Writing a kernel i have founded a behaviour i do not understand, and i has tried to isolate an example code.
This code, do not do nothing, put it into template example
/*!
* Sample kernel which multiplies every element of the input array with
* a constant and stores it at the corresponding output array
*/
__kernel void templateKernel(__global unsigned int * output,
__global unsigned int * input,
const unsigned int multiplier)
{
unsigned int idx = get_global_id(0);
__local float bsh;
__local float norm;
bsh = 5;
barrier(CLK_LOCAL_MEM_FENCE);
float out = 7.0;
norm = out;
output[idx] = bsh;
}
Now bsh = 5 and a CLK_LOCAL_MEM_FENCE ensure that all threads are syncronized, after this bsh is never changed, so i exect that output[idx] is always 5.
Unfortunately the example print ... 7, if i change out to 8, print 8 and so on ...
I am doing something wrong ? or there is something i has not understanded ?
You are right, it is a strange behavior. Seems like there is something wrong with single __local variables. However, if I changed __local float to an array, everything works as expected.
__kernel void templateKernel(__global unsigned int * output, __global unsigned int * input, const unsigned int multiplier) { unsigned int idx = get_global_id(0); __local float bsh[1]; __local float norm[1]; bsh[0] = 5; barrier(CLK_LOCAL_MEM_FENCE); float out = 7.0; norm[0] = out; output[idx] = bsh[0]; }
So i must use __local float[1] ?
Is normal or there is something i do not understand ?
I forgotten
Platform: linux Fedora Core 12, g++/gcc 4.5.0
it most likely bug and use array is workaround.
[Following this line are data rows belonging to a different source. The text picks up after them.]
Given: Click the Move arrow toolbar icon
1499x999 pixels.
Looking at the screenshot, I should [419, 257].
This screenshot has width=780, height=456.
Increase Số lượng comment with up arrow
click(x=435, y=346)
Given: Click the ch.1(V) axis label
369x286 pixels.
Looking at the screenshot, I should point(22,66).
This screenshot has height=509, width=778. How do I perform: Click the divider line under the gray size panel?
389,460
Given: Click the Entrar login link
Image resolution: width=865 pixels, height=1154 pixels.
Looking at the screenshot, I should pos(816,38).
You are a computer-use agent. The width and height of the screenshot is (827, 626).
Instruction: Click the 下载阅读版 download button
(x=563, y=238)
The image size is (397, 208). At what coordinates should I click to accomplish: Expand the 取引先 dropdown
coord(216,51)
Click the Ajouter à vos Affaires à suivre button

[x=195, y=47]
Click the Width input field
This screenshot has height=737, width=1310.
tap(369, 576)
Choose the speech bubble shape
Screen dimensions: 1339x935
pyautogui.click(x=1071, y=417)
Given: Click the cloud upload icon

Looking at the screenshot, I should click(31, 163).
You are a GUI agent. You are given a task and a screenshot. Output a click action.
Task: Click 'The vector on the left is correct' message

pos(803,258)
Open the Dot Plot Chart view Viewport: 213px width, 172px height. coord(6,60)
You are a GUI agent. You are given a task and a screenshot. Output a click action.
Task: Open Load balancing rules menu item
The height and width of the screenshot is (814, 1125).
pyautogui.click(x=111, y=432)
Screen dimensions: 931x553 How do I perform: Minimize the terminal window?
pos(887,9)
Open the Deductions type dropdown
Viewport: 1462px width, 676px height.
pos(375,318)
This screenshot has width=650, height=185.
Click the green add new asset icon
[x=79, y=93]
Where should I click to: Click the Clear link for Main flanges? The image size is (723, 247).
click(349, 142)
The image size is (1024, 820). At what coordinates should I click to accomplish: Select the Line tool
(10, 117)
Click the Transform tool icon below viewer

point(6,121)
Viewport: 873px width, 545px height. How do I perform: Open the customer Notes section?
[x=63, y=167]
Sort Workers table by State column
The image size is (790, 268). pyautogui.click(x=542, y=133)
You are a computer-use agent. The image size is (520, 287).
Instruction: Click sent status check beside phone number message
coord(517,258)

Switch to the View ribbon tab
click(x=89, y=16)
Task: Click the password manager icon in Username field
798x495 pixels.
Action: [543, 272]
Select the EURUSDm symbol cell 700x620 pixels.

AMD developer should look at this.
Variables are not supported in local memory
Only __local buffers can be generated.
you can see that single variable are supported. http://www.khronos.org/registry/cl/sdk/1.1/docs/man/xhtml/local.html
I have reported this some time ago, but there was some confusion about single variables in the OpenCL 1.0 spec.
I would expect this to get fixed with OpenCL 1.1 being more clear on this issue.